> **WHAT TO DO**: Without the pictures, reproduce the entries below exactly.

————————

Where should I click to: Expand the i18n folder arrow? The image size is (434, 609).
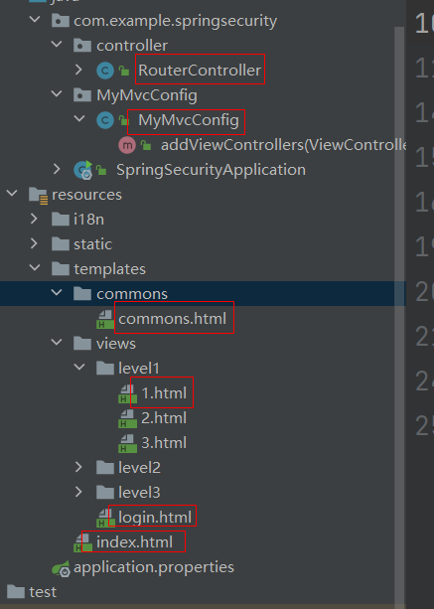(x=34, y=219)
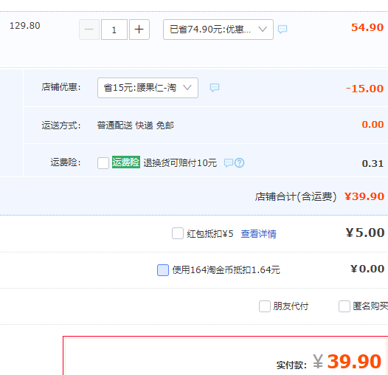Viewport: 388px width, 375px height.
Task: Toggle 使用164淘金币抵扣1.64元 checkbox
Action: [x=163, y=270]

————————

> **RESULT OF THE TASK**:
Where should I click to: Expand the i18n folder arrow? The image size is (434, 609).
(x=34, y=219)
Viewport: 388px width, 375px height.
Task: Toggle 使用164淘金币抵扣1.64元 checkbox
Action: [x=163, y=270]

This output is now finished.